§ **Exercise objective**
According to the text on Disney's environmental efforts, how many tons of materials are recycled each day?

§ **Text shown**
»»
Furthermore, recycling efforts go well beyond bottles and cans, encompassing also green waste, scrap lumber, and shrink wrap so that 13 tons of materials are recycled each day.

The Disney Company has been recognized for its environmental accomplishments, like being named one of 20 “Best Green Companies for America’s Children” by Working Mother magazine in May 2008. Nevertheless, there are critics that think the company should and could be doing more. After all, Disney’s own Environmentality policy acknowledges the following:Because the Company has held a unique position of public confidence and trust for more than 50 years, it is keenly aware of its ability to influence public opinion and inspire action.
««
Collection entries
»»
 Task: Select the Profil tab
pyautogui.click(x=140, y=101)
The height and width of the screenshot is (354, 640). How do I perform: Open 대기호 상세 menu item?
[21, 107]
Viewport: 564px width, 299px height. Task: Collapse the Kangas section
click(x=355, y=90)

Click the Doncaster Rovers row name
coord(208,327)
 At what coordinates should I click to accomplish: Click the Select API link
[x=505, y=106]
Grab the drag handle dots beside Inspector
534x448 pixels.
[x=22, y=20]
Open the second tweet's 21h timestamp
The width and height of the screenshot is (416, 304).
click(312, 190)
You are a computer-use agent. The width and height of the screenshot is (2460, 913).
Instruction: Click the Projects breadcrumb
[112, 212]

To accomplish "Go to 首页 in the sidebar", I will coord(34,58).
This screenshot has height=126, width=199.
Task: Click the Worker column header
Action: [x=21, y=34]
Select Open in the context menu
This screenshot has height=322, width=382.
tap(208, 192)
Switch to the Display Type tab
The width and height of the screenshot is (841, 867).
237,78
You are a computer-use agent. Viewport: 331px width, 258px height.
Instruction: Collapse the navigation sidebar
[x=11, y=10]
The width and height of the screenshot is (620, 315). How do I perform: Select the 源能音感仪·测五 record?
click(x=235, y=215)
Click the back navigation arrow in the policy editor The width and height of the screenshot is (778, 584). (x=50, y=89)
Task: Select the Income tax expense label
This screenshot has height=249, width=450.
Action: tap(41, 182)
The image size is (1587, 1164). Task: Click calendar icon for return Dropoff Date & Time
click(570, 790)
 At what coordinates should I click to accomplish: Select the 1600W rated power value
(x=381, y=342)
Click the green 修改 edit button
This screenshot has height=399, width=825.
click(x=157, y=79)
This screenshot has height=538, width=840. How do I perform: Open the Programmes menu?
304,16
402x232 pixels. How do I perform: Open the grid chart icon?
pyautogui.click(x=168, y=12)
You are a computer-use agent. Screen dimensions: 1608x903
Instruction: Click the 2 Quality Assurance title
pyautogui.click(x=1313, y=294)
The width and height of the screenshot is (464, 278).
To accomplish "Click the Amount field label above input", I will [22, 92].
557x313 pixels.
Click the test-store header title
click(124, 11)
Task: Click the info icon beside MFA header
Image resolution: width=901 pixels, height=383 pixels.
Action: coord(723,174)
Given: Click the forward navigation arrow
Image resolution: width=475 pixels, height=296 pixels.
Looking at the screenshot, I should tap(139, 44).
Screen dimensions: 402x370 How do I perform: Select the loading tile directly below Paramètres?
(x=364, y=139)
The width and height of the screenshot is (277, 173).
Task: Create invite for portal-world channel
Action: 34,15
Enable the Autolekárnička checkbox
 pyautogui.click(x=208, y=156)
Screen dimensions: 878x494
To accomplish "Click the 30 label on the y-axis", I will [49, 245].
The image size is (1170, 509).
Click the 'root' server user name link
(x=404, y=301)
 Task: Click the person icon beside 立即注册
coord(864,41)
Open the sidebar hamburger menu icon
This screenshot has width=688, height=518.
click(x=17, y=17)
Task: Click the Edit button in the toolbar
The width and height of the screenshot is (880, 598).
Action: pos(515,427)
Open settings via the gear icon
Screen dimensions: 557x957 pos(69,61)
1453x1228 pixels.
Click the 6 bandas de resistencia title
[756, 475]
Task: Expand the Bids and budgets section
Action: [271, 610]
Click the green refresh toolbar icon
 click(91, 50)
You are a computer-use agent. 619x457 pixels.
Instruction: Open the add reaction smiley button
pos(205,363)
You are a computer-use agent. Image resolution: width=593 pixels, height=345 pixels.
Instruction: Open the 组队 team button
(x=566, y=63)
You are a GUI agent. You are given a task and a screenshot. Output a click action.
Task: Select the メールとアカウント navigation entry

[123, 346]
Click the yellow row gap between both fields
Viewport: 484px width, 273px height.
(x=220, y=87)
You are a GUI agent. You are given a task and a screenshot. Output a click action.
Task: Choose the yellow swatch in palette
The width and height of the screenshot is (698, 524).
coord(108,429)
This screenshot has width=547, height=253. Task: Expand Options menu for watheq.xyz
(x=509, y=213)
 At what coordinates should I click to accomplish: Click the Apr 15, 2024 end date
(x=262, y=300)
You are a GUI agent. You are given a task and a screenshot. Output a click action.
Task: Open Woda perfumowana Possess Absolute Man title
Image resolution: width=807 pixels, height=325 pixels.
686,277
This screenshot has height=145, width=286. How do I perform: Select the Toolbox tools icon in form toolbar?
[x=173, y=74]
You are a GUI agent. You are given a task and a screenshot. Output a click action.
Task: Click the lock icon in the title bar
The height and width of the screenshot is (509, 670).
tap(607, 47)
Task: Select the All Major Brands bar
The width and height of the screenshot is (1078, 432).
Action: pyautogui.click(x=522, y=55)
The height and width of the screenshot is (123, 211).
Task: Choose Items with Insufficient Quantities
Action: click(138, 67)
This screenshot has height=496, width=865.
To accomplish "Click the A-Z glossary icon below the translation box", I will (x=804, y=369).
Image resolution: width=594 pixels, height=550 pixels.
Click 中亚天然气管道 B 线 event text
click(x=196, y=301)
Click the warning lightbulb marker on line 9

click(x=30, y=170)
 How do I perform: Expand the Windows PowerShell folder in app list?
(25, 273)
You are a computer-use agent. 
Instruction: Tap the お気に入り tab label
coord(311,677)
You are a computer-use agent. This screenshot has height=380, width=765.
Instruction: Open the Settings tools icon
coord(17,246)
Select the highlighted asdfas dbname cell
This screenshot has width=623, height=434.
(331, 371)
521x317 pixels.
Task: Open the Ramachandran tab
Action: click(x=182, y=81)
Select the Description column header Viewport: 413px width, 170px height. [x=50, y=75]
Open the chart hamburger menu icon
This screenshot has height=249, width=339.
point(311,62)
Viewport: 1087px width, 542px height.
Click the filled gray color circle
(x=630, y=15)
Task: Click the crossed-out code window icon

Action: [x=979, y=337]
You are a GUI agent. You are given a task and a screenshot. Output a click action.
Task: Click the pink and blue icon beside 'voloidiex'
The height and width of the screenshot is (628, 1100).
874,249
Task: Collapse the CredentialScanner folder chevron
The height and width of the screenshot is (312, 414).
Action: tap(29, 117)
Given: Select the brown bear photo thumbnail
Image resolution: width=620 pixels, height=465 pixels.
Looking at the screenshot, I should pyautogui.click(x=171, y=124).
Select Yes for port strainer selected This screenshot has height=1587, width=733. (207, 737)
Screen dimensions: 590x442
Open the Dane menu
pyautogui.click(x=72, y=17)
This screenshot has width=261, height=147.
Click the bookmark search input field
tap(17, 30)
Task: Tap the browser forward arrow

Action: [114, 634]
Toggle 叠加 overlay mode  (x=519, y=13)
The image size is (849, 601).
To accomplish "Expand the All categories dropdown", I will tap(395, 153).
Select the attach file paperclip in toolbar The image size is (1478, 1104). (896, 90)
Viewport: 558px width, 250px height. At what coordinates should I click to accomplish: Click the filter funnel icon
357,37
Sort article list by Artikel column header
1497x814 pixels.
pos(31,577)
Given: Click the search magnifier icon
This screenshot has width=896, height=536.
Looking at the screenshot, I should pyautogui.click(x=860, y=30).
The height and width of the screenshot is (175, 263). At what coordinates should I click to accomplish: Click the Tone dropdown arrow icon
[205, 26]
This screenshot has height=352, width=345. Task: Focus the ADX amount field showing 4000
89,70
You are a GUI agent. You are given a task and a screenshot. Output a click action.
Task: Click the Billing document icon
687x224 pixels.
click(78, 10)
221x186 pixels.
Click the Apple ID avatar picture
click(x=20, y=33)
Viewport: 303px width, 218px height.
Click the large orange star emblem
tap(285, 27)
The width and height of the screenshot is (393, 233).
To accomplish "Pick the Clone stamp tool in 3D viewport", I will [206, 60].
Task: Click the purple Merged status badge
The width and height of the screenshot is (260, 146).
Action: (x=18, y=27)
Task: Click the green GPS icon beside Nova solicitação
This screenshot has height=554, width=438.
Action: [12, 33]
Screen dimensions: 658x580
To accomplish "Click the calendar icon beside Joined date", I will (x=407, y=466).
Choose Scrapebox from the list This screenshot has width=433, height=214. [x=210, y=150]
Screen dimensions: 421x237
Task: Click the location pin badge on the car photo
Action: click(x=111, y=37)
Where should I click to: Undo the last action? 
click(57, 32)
««
§ **Written reply**
13 tons